Female Bluefin Killfish Judge Fish by Their Color
You know the old adage don't judge a book by its cover? Well, apparently that doesn't apply to female bluefin killfish, who, according to recent findings, prefer males that are yellow in color.
In nature, male bluefin killifish exhibit three distinct color forms: blue, red, and yellow. However, it is difficult to determine whether these various colors impact the males' strategies for attracting a mate, and whether female fish respond differently to each shade.
So, researchers at the New York University Polytechnic School of Engineering conducted an experiment in which they substituted the notoriously erratic live male bluefin killifish with replicas that were controlled by a robotics-based platform. The fake fish used were made to resemble body size, aspect ratio, colors, and motion pattern of adult male killifish.
In order to figure out how female bluefin killfish would react, the researchers controlled the replica's movements using a robotic arm, performing the typical movements associated with male courtship behavior - known as a "mating dance."

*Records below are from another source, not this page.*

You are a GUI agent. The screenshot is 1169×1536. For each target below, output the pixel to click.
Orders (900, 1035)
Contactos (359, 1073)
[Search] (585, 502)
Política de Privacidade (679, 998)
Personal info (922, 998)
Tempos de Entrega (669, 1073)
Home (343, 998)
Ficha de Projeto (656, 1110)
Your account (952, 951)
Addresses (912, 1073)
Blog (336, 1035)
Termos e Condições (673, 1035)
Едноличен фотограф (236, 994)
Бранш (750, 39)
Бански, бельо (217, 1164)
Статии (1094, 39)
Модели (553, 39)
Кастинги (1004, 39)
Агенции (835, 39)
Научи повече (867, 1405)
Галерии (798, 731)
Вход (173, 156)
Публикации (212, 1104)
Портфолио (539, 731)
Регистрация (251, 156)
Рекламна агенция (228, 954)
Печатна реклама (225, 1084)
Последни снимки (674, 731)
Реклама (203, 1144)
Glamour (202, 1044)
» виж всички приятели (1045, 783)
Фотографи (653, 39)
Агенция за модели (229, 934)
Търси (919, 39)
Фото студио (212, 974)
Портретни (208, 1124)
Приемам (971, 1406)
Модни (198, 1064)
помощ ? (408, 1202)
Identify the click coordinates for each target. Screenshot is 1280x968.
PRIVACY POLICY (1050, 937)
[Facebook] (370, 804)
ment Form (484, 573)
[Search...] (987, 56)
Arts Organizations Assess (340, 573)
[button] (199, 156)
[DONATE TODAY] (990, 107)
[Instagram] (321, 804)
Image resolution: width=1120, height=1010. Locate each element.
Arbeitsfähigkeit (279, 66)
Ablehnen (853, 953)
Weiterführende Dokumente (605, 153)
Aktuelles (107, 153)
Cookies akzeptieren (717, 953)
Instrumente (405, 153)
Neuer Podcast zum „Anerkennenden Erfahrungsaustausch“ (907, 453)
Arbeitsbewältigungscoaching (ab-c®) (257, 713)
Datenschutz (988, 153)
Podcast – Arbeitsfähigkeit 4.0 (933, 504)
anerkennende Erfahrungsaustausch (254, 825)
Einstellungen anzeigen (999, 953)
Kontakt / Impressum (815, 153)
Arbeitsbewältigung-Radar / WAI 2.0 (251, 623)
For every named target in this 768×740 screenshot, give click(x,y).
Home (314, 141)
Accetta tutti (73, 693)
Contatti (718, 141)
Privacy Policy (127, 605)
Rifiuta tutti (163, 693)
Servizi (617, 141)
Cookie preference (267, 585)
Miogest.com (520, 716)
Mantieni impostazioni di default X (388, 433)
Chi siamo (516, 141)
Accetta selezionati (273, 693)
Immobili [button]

"The benefit of using a robotic platform is that we can standardize the stimulus, or in this case, the 'mating dance' of the killifish," Maurizio Porfiri, professor of mechanical and aerospace engineering, said in a press release. "We eliminate the other variables that you would normally see when dealing with live animals, allowing us to focus just on the male's color and whether it has an impact on the female's preference."
During each trial, Porfiri and his collaborators would expose the female fish to their designed replicas, in each scenario representing a variation in color naturally present in male killifish. Once looking back at webcam footage, they surprisingly found that females were more likely to swim in the section of the tank containing the yellow-colored replicas, rather than those with the blue and red varieties.
The research team believes that this sunny color may serve as a "superstimulus" for these killfish, resulting in the females' preference for yellow mates.
The findings were published in the journal Bioinspiration & Biomimetics.